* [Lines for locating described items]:
** START **
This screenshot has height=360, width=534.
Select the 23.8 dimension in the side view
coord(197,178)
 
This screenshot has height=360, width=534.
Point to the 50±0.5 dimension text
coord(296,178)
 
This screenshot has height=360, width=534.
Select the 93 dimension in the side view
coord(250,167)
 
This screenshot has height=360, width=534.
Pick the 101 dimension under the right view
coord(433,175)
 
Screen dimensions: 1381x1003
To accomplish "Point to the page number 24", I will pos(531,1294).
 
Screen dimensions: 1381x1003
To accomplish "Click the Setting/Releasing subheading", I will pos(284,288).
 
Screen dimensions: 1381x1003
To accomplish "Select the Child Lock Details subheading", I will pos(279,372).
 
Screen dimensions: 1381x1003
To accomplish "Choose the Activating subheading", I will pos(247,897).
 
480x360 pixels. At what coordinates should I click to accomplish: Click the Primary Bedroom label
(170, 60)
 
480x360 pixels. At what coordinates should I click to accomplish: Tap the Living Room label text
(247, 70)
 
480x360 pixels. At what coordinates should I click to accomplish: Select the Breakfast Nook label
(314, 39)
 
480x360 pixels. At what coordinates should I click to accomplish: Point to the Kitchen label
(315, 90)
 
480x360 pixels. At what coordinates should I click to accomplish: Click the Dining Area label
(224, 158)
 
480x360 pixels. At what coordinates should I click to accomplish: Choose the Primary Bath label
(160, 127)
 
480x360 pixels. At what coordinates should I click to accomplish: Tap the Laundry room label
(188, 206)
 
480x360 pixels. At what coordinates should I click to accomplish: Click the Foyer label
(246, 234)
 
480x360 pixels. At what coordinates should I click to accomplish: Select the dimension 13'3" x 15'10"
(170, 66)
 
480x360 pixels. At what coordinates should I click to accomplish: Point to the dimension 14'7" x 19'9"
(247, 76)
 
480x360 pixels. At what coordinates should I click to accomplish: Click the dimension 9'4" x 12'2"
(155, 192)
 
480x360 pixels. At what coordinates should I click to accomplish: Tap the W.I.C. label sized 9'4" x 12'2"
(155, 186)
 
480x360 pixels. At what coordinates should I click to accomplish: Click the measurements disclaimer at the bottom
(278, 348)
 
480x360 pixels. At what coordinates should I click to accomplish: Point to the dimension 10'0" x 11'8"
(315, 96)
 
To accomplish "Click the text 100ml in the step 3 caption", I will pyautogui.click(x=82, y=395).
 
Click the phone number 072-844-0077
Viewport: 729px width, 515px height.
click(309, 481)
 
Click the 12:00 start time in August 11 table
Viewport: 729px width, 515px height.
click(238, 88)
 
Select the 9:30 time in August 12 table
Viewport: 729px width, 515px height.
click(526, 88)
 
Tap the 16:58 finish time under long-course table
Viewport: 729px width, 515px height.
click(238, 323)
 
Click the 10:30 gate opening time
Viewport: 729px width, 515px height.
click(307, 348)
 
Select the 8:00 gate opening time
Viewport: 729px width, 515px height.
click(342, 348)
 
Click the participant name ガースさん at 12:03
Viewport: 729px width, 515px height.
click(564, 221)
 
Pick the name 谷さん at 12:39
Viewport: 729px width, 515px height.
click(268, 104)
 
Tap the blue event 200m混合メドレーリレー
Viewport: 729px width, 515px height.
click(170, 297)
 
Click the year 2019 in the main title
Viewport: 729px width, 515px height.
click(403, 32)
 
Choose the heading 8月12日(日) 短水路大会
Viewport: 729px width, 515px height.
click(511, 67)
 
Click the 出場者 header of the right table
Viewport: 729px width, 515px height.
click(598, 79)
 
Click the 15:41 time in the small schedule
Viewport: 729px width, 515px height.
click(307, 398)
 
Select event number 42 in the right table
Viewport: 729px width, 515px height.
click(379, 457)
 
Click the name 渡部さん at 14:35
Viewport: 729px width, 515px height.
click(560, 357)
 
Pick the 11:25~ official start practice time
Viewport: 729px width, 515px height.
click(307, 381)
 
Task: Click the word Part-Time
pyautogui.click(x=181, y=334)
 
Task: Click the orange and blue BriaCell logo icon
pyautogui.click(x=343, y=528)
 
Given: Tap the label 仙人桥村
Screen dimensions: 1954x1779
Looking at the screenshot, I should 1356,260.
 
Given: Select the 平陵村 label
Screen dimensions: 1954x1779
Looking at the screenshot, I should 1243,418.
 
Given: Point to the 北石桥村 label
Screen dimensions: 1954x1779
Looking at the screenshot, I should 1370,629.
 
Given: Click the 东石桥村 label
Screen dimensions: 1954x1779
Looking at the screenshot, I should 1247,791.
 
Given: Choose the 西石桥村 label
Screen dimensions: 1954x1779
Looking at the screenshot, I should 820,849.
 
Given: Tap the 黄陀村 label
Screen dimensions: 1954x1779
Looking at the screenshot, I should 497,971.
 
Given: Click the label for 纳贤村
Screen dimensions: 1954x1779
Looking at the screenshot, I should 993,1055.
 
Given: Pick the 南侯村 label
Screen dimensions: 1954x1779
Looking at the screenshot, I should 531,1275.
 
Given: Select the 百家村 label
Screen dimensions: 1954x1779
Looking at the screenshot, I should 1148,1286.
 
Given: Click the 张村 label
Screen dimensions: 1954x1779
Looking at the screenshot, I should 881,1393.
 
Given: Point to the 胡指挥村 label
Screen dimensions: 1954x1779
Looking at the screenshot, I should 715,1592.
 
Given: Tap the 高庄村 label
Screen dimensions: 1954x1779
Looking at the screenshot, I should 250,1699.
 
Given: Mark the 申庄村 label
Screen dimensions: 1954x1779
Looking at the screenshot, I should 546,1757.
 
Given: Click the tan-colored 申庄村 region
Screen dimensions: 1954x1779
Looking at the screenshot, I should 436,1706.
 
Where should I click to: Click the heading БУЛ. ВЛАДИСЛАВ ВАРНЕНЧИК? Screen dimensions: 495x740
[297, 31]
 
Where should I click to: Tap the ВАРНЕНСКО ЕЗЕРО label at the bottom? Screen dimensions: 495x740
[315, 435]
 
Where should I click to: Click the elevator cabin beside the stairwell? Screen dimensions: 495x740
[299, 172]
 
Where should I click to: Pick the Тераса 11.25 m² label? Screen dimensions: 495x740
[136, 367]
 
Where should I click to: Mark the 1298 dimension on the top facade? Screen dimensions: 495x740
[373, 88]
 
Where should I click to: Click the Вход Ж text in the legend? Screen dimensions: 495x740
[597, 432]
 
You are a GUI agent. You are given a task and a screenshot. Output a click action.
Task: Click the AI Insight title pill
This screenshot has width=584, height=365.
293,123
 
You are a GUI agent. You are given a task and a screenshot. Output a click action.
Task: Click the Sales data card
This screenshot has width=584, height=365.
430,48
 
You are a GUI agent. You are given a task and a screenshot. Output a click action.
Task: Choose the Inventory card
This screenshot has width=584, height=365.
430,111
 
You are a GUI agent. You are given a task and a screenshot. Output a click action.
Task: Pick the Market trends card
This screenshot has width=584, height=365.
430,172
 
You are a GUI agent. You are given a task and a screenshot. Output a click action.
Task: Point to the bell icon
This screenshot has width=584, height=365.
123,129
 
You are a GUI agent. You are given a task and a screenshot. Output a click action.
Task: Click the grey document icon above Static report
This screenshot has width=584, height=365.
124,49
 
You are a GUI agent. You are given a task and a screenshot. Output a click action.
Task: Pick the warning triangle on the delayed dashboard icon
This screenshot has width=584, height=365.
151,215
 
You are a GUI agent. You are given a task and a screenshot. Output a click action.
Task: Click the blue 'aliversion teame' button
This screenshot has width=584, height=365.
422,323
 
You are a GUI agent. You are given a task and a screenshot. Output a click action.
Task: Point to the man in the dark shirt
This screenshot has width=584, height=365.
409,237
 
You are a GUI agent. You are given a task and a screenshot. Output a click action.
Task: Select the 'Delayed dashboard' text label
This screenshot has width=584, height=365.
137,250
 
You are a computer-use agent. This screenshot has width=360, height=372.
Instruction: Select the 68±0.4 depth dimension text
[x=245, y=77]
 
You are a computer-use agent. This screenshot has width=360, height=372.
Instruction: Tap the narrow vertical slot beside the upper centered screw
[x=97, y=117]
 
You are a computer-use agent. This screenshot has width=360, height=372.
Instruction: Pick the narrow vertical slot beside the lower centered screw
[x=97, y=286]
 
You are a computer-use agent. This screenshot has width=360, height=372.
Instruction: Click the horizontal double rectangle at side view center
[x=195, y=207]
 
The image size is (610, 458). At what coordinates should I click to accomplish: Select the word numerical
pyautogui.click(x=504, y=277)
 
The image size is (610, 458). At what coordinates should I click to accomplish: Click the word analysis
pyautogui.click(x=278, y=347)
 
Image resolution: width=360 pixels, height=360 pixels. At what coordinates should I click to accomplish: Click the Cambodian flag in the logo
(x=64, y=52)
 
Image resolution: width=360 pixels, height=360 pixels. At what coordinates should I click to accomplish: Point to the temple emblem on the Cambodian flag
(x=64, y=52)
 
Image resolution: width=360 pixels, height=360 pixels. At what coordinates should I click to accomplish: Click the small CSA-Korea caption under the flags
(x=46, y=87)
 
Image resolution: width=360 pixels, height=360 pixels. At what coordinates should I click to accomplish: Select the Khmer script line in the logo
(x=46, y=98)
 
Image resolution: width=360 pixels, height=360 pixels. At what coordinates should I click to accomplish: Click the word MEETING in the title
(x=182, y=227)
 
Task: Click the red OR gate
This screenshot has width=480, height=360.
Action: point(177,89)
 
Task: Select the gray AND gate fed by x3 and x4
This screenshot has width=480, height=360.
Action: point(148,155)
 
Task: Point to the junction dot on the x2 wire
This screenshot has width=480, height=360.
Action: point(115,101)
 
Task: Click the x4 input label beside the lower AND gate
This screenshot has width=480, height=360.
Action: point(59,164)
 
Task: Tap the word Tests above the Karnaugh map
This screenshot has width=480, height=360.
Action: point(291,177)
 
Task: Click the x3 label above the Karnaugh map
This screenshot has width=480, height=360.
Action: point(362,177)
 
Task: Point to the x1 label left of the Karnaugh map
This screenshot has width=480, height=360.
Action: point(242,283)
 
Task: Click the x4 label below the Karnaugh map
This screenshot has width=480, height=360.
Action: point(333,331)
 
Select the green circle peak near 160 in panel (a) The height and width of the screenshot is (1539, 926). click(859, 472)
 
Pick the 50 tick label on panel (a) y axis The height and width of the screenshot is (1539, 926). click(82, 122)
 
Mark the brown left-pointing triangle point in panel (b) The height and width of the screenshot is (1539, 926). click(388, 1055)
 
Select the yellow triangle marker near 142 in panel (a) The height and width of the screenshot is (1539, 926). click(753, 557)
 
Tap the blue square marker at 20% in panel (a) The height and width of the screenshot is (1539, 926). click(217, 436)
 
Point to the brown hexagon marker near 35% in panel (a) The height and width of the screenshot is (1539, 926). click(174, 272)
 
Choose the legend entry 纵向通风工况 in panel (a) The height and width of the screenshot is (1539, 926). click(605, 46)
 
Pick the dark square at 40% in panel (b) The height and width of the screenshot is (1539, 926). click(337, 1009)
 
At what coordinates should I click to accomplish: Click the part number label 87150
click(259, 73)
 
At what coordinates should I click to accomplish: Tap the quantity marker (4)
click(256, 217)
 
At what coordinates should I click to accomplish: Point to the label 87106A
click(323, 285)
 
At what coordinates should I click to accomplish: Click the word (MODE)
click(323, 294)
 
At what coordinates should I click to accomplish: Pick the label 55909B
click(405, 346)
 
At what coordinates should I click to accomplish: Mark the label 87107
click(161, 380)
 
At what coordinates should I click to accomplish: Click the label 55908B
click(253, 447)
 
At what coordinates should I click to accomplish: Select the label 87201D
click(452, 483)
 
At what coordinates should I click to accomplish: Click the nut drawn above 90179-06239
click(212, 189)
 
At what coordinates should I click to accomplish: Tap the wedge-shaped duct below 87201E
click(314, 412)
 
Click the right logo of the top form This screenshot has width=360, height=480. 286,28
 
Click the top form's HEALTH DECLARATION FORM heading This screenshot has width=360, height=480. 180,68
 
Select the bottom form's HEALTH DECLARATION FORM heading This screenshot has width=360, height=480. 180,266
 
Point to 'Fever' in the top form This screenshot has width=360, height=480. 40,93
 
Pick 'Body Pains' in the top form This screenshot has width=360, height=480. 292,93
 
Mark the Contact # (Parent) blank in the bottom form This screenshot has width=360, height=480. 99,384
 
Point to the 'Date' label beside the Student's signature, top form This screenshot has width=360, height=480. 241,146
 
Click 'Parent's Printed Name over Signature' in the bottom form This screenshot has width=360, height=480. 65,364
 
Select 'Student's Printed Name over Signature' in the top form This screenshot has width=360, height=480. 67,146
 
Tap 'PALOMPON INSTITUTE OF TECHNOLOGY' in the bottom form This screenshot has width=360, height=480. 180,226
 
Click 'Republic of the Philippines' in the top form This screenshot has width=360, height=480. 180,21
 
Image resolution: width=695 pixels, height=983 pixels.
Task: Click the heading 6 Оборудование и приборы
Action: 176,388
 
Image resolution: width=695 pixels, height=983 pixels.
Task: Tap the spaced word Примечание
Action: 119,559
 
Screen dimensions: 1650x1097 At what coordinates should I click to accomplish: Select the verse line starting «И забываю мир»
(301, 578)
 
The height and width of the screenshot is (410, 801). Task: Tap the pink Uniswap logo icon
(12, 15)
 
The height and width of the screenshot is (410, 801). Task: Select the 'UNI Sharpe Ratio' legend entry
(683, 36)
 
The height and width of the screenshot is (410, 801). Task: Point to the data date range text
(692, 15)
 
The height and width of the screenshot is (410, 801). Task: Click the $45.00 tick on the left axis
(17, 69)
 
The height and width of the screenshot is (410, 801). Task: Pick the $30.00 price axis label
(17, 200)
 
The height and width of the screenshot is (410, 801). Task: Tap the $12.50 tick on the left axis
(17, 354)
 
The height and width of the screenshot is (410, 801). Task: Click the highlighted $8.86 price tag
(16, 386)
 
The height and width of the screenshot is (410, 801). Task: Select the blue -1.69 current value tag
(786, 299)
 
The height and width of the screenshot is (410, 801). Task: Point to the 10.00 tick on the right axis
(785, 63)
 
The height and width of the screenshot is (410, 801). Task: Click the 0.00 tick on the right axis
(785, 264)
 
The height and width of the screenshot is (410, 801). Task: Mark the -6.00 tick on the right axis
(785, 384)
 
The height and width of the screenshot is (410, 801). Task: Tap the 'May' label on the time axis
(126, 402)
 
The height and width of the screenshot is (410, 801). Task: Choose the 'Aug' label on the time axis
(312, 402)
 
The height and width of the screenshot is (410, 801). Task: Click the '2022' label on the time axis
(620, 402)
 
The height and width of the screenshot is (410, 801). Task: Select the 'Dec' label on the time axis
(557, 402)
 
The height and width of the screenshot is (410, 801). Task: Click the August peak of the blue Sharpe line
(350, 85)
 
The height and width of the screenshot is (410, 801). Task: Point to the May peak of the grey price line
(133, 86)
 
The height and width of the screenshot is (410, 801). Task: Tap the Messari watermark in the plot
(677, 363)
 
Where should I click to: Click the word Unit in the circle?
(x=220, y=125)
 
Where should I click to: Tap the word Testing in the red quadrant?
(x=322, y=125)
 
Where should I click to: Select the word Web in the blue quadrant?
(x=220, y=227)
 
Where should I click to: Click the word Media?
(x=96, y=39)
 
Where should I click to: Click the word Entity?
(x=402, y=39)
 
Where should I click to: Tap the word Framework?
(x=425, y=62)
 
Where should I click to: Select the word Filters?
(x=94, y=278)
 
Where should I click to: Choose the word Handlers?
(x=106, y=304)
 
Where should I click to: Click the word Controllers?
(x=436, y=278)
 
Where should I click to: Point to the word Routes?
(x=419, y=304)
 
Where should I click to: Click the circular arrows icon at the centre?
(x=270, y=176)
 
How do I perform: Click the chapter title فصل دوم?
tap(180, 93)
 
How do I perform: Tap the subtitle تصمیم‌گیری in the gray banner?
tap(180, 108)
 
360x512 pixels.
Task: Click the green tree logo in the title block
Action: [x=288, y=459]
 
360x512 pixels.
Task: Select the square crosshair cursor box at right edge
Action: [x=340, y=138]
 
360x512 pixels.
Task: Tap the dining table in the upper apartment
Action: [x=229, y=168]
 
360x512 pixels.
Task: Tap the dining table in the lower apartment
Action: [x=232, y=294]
** END **
* [THE PROBLEM]:
Reproduce the lines from the one containing "the label 87106A" up to and including the one containing "Action: 176,388", offsetting every coordinate in the answers by 16. Copy everything else in those lines unchanged.

* [CORRECT RESPONSE]:
At what coordinates should I click to accomplish: Point to the label 87106A
click(339, 301)
 
At what coordinates should I click to accomplish: Click the word (MODE)
click(339, 310)
 
At what coordinates should I click to accomplish: Pick the label 55909B
click(421, 362)
 
At what coordinates should I click to accomplish: Mark the label 87107
click(177, 396)
 
At what coordinates should I click to accomplish: Click the label 55908B
click(269, 463)
 
At what coordinates should I click to accomplish: Select the label 87201D
click(468, 499)
 
At what coordinates should I click to accomplish: Click the nut drawn above 90179-06239
click(228, 205)
 
At what coordinates should I click to accomplish: Tap the wedge-shaped duct below 87201E
click(330, 428)
 
Click the right logo of the top form This screenshot has width=360, height=480. 302,44
 
Click the top form's HEALTH DECLARATION FORM heading This screenshot has width=360, height=480. 196,84
 
Select the bottom form's HEALTH DECLARATION FORM heading This screenshot has width=360, height=480. 196,282
 
Point to 'Fever' in the top form This screenshot has width=360, height=480. 56,109
 
Pick 'Body Pains' in the top form This screenshot has width=360, height=480. 308,109
 
Mark the Contact # (Parent) blank in the bottom form This screenshot has width=360, height=480. 115,400
 
Point to the 'Date' label beside the Student's signature, top form This screenshot has width=360, height=480. 257,162
 
Click 'Parent's Printed Name over Signature' in the bottom form This screenshot has width=360, height=480. 81,380
 
Select 'Student's Printed Name over Signature' in the top form This screenshot has width=360, height=480. 83,162
 
Tap 'PALOMPON INSTITUTE OF TECHNOLOGY' in the bottom form This screenshot has width=360, height=480. 196,242
 
Click 'Republic of the Philippines' in the top form This screenshot has width=360, height=480. 196,37
 
Image resolution: width=695 pixels, height=983 pixels.
Task: Click the heading 6 Оборудование и приборы
Action: 192,404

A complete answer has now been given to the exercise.